[Text and element pointing records]
====
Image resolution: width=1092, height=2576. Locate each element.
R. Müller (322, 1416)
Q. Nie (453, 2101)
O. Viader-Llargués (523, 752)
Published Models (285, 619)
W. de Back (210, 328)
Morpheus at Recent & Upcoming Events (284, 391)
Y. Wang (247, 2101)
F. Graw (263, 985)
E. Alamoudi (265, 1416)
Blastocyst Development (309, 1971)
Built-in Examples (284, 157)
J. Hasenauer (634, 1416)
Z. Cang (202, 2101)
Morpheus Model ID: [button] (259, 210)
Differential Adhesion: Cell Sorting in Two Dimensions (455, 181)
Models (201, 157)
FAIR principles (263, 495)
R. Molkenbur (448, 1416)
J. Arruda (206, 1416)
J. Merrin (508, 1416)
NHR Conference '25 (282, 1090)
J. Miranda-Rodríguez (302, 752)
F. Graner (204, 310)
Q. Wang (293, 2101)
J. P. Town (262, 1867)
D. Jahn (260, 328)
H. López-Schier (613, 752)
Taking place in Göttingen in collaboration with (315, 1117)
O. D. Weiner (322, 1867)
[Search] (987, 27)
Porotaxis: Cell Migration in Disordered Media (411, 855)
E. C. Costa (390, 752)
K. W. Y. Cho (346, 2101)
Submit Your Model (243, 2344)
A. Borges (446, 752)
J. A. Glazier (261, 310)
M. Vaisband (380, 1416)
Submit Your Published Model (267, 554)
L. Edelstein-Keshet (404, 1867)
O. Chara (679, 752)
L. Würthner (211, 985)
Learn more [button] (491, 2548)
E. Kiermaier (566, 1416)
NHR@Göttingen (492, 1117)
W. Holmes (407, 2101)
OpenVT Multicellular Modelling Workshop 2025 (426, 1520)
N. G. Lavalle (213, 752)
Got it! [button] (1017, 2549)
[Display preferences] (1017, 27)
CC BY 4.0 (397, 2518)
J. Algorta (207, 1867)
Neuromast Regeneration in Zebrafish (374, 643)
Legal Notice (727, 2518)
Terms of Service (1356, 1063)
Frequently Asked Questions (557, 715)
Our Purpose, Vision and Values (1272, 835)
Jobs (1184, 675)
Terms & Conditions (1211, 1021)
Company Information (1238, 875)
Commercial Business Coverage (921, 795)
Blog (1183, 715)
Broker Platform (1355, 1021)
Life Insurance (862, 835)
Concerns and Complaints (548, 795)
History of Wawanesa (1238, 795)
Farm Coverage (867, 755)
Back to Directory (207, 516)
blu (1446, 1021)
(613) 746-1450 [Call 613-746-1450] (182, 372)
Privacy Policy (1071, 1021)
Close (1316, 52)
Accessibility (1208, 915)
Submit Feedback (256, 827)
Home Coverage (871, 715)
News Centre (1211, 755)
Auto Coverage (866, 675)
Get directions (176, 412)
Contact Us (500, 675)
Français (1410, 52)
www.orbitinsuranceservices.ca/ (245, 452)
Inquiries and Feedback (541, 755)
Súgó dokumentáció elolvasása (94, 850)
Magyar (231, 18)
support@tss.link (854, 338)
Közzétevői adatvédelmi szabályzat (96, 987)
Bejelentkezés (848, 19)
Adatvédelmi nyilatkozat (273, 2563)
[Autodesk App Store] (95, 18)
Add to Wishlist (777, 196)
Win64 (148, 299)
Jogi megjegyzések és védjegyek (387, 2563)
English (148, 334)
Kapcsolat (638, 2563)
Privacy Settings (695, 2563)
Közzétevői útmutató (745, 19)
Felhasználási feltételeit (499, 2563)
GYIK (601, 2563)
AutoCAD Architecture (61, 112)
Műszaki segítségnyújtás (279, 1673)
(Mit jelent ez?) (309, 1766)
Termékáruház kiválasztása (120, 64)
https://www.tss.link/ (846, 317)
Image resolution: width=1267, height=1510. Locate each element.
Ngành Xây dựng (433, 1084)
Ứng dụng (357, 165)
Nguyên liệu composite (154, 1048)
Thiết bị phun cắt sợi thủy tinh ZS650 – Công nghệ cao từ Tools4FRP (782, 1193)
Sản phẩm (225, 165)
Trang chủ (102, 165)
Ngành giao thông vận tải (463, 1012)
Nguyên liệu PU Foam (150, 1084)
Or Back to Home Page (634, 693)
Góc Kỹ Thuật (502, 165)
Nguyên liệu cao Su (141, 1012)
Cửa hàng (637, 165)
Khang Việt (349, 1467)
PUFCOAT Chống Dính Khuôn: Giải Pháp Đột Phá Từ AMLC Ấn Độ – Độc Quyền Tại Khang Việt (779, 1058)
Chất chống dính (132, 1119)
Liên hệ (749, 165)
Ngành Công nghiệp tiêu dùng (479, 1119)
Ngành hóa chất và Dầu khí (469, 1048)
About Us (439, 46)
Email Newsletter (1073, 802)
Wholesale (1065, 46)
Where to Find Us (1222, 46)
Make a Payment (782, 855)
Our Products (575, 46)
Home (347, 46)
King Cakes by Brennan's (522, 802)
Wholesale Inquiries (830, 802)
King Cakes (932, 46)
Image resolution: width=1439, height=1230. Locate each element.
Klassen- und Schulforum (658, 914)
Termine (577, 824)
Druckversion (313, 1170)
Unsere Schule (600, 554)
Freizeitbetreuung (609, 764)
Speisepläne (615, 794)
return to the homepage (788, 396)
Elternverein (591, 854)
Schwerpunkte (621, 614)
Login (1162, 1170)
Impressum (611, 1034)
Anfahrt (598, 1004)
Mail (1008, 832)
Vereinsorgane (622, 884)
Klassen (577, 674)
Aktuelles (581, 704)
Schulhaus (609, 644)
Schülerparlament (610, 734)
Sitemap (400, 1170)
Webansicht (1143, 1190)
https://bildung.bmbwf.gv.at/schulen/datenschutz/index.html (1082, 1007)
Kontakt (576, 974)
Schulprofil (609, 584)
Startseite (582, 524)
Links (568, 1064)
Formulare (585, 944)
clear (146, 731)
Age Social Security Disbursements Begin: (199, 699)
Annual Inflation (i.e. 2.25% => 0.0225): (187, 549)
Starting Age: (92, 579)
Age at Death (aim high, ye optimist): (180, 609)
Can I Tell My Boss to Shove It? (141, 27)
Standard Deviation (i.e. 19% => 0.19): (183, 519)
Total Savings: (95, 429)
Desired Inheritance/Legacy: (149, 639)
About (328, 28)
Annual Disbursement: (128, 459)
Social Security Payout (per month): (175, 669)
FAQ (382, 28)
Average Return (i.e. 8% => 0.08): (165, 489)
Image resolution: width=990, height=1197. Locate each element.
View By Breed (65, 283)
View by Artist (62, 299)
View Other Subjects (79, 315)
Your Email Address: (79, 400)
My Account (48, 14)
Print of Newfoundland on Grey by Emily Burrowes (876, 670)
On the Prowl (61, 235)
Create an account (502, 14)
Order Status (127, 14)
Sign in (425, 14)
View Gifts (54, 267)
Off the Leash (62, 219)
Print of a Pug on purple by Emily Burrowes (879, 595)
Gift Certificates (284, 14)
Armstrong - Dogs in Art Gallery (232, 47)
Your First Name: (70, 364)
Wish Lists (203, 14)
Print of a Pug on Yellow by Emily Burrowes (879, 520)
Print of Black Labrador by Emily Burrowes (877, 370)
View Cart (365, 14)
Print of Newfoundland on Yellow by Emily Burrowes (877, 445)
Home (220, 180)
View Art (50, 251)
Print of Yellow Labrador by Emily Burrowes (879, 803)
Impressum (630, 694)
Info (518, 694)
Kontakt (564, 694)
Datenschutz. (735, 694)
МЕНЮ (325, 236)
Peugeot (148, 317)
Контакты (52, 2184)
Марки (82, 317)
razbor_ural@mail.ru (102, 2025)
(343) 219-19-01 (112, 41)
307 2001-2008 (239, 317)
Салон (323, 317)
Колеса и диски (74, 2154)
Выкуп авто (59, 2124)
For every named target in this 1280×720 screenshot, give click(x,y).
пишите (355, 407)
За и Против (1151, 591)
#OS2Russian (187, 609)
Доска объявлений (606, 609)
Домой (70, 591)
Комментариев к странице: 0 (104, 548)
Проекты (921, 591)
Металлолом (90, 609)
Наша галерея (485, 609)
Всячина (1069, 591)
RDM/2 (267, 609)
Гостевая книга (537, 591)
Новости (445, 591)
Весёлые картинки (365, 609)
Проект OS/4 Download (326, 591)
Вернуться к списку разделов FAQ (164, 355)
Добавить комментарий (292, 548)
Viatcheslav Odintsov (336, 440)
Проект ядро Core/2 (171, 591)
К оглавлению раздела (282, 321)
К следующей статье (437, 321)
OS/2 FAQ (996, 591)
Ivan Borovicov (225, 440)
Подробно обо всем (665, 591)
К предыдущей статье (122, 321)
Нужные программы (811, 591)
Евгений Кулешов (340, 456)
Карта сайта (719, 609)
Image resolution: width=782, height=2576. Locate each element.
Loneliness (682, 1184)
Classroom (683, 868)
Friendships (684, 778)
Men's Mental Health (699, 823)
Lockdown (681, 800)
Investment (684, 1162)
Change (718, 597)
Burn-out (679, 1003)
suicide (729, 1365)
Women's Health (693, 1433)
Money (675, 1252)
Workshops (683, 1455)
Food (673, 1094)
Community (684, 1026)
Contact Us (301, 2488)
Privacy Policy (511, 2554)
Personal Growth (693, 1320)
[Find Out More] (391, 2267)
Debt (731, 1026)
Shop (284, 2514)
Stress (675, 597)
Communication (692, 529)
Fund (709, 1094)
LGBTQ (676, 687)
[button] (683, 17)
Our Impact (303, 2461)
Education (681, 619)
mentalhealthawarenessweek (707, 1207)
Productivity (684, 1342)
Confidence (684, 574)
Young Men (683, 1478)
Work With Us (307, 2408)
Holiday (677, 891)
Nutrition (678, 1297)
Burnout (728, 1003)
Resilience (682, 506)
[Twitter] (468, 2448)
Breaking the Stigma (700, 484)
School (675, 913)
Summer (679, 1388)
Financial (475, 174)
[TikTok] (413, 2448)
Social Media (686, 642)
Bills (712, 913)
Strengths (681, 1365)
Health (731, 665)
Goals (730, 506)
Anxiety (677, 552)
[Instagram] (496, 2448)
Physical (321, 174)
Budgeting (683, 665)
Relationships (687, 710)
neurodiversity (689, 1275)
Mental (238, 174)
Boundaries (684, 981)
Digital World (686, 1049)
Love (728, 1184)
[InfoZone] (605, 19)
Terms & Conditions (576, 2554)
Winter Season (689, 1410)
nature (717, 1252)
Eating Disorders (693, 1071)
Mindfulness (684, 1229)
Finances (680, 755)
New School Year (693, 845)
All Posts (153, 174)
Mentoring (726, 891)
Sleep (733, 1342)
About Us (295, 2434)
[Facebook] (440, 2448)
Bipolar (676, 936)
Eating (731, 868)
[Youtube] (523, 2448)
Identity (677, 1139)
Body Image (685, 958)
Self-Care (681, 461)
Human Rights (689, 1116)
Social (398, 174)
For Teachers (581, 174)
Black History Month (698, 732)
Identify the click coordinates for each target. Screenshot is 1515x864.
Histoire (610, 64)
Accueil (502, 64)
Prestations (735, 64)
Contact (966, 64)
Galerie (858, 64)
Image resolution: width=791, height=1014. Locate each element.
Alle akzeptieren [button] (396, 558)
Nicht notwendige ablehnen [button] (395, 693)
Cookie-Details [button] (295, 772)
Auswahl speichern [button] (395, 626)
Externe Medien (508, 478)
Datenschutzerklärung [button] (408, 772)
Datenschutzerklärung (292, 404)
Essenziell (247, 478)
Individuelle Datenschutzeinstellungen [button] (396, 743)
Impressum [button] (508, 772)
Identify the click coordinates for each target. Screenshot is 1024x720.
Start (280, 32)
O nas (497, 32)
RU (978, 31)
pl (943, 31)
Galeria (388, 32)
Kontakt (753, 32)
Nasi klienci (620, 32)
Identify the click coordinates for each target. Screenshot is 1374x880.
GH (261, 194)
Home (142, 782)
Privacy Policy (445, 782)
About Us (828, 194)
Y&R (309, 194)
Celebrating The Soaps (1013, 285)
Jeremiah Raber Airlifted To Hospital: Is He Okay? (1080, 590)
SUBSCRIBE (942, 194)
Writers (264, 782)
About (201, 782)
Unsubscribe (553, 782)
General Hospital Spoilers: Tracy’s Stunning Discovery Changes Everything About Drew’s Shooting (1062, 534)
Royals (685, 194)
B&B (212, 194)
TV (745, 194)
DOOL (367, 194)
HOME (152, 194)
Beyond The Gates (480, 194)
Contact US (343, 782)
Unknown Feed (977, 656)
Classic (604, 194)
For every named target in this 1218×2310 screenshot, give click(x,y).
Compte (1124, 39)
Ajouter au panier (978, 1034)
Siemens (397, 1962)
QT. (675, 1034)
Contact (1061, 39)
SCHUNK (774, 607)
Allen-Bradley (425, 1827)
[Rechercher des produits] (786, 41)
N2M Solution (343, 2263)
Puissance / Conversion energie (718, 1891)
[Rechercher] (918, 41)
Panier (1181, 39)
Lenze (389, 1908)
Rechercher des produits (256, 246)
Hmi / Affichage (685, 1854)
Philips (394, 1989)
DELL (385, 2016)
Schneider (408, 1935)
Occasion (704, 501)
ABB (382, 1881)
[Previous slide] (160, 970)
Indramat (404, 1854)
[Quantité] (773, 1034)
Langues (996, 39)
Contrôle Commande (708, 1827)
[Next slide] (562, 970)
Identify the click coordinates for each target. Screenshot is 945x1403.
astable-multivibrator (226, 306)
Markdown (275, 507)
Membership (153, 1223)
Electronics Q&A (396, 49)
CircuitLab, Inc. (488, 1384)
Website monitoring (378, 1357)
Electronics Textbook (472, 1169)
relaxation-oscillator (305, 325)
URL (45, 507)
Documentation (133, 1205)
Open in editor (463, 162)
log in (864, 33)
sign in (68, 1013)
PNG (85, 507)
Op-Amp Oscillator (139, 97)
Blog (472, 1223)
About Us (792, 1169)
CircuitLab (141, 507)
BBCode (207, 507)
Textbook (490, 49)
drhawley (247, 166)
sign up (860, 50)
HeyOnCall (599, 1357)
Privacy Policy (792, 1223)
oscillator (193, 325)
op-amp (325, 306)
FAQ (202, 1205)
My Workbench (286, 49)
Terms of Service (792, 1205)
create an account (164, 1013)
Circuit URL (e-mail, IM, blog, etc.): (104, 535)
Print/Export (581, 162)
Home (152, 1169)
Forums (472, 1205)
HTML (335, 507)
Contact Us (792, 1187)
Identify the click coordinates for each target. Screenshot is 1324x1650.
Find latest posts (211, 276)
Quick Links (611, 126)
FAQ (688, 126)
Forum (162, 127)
====
Exercise
Return the rows from the one containing "Get directions (176, 412)" through the one containing "Khang Việt (349, 1467)", including both, copied exactly as they stand.

Solution to the problem
Get directions (176, 412)
Contact Us (500, 675)
Français (1410, 52)
www.orbitinsuranceservices.ca/ (245, 452)
Inquiries and Feedback (541, 755)
Súgó dokumentáció elolvasása (94, 850)
Magyar (231, 18)
support@tss.link (854, 338)
Közzétevői adatvédelmi szabályzat (96, 987)
Bejelentkezés (848, 19)
Adatvédelmi nyilatkozat (273, 2563)
[Autodesk App Store] (95, 18)
Add to Wishlist (777, 196)
Win64 (148, 299)
Jogi megjegyzések és védjegyek (387, 2563)
English (148, 334)
Kapcsolat (638, 2563)
Privacy Settings (695, 2563)
Közzétevői útmutató (745, 19)
Felhasználási feltételeit (499, 2563)
GYIK (601, 2563)
AutoCAD Architecture (61, 112)
Műszaki segítségnyújtás (279, 1673)
(Mit jelent ez?) (309, 1766)
Termékáruház kiválasztása (120, 64)
https://www.tss.link/ (846, 317)
Image resolution: width=1267, height=1510. Locate each element.
Ngành Xây dựng (433, 1084)
Ứng dụng (357, 165)
Nguyên liệu composite (154, 1048)
Thiết bị phun cắt sợi thủy tinh ZS650 – Công nghệ cao từ Tools4FRP (782, 1193)
Sản phẩm (225, 165)
Trang chủ (102, 165)
Ngành giao thông vận tải (463, 1012)
Nguyên liệu PU Foam (150, 1084)
Or Back to Home Page (634, 693)
Góc Kỹ Thuật (502, 165)
Nguyên liệu cao Su (141, 1012)
Cửa hàng (637, 165)
Khang Việt (349, 1467)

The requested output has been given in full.